I had a great time at CodeCon over the weekend. I saw an
exciting GNU Radio demo, heard about a lot of other interesting
work (Dan Kaminsky's Paketto Keiretsu, for example), and had some
neat conversations with people. I got to hang out with Robyn Wagner
(now "Esq."!) and Lucky Green, and play a bit of Scrabble with the
former. I also saw Ben Laurie, visiting from far away, and talked
with him and Raph Levien about a lot of interesting issues.
I went to dinner with an extremely geeky group on the first
evening of the conference, and got to ask them a question about
attacks on watermark detectors. The group came up with a great
solution, which I might write up as a
Cruelty to Analog post
or try to publish as a paper. I also heard a lot about capability
systems and (as on other days of the conference) found myself
repeatedly impressed by how eclectic the interests of many
programmers turn out to be.
The best part of CodeCon might well have been the opportunities
for conversation with such a fascinating group of people. It was
a really good conference.
I passed up an opportunity to go snowshoeing in the mountains
in order to attend CodeCon, but I still ended up completely
exhausted at the end of it.
Microsoft announced its Rights Management Server (or Rights
Management Services, which is the platform the Rights Management
Server is part of) last week, two days after telling us about it
in a conference call.

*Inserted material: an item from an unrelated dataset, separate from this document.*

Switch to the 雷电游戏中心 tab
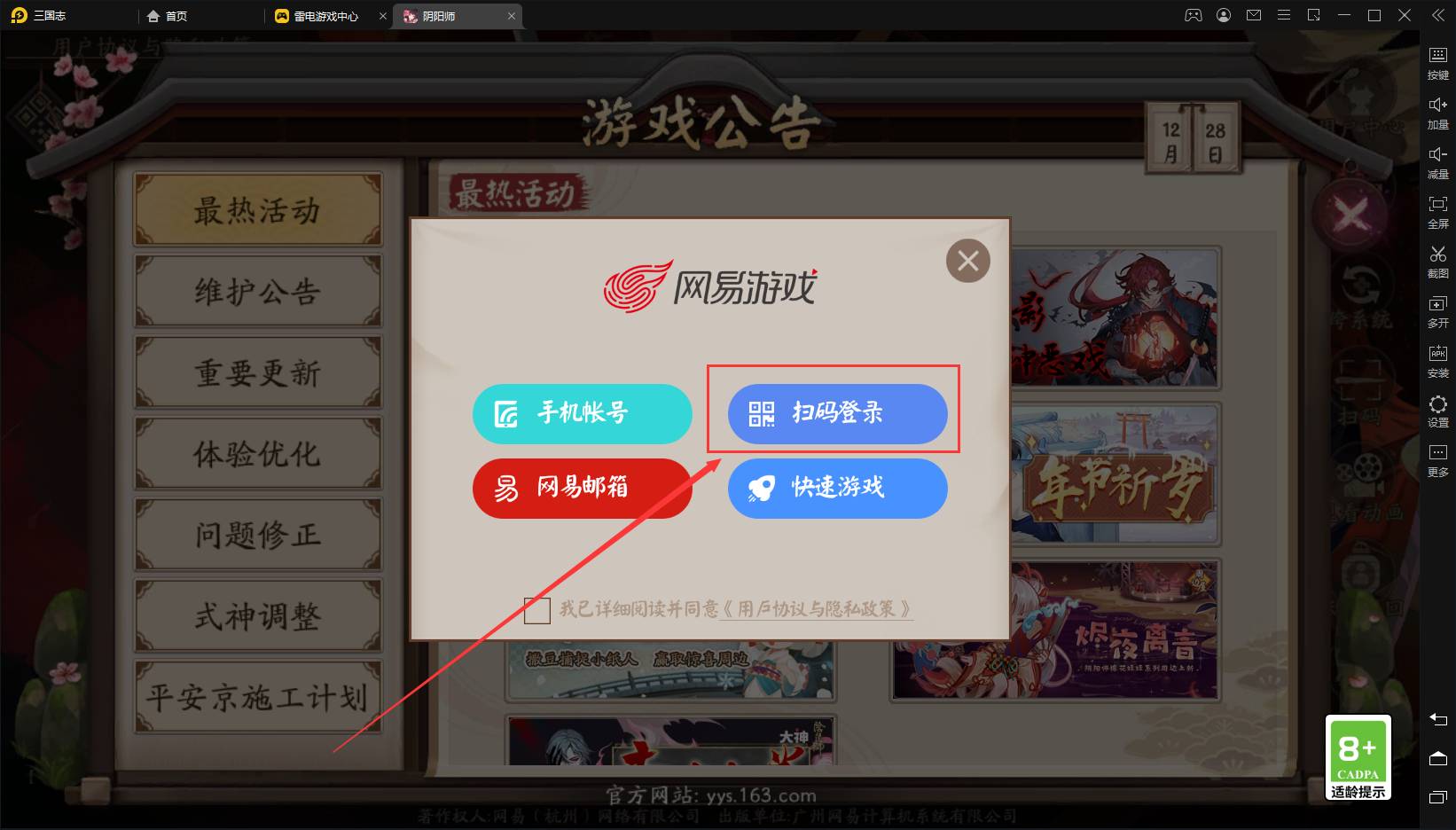Image resolution: width=1456 pixels, height=830 pixels. 326,16
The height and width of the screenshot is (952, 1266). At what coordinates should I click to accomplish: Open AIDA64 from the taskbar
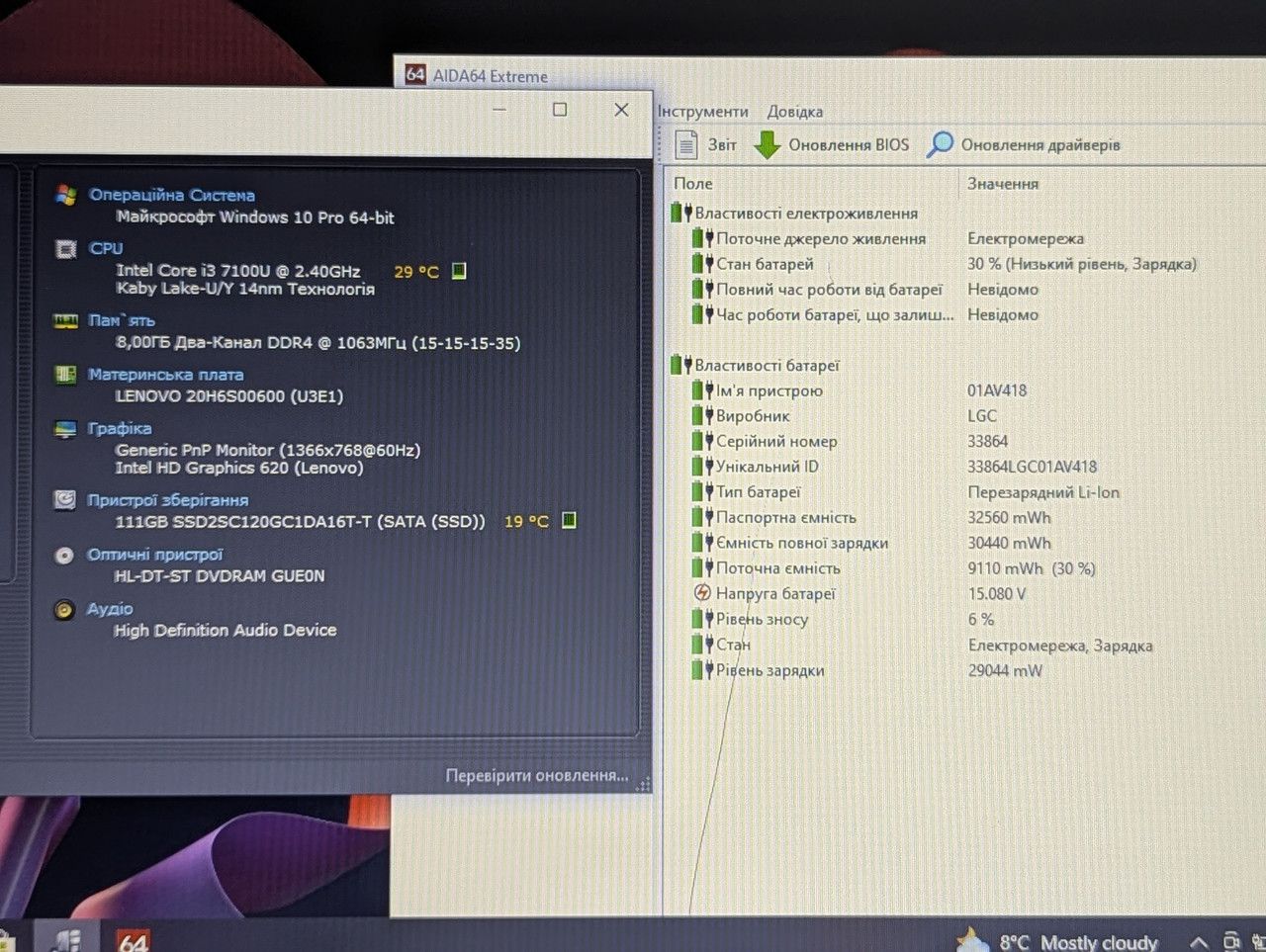coord(133,939)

I'm writing something up about this, which
I'll publish at my EFF site shortly (and link to from here).
Everyone is finding it amusing, or peculiar, that Microsoft
now has a DRM product called
RMS. While the
capabilities and architecture of Microsoft RMS aren't
precisely the same as Richard's depiction, there is some overlap with
the functionality of the system
described
in Richard's 1997 science fiction story about digital rights
management, published before the concept was widely known
or widely implemented. (I think the story is better
without the "Author's Note", but maybe that's just because
I'm following DRM pretty closely. That story might be part
of the inspiration for Kathryn Myronuk's clever slogan "Reading
is a right, not a feature", which I've been quoting in e-mail
since a little after Dmitry was arrested.)
What English word has six consonants in a row?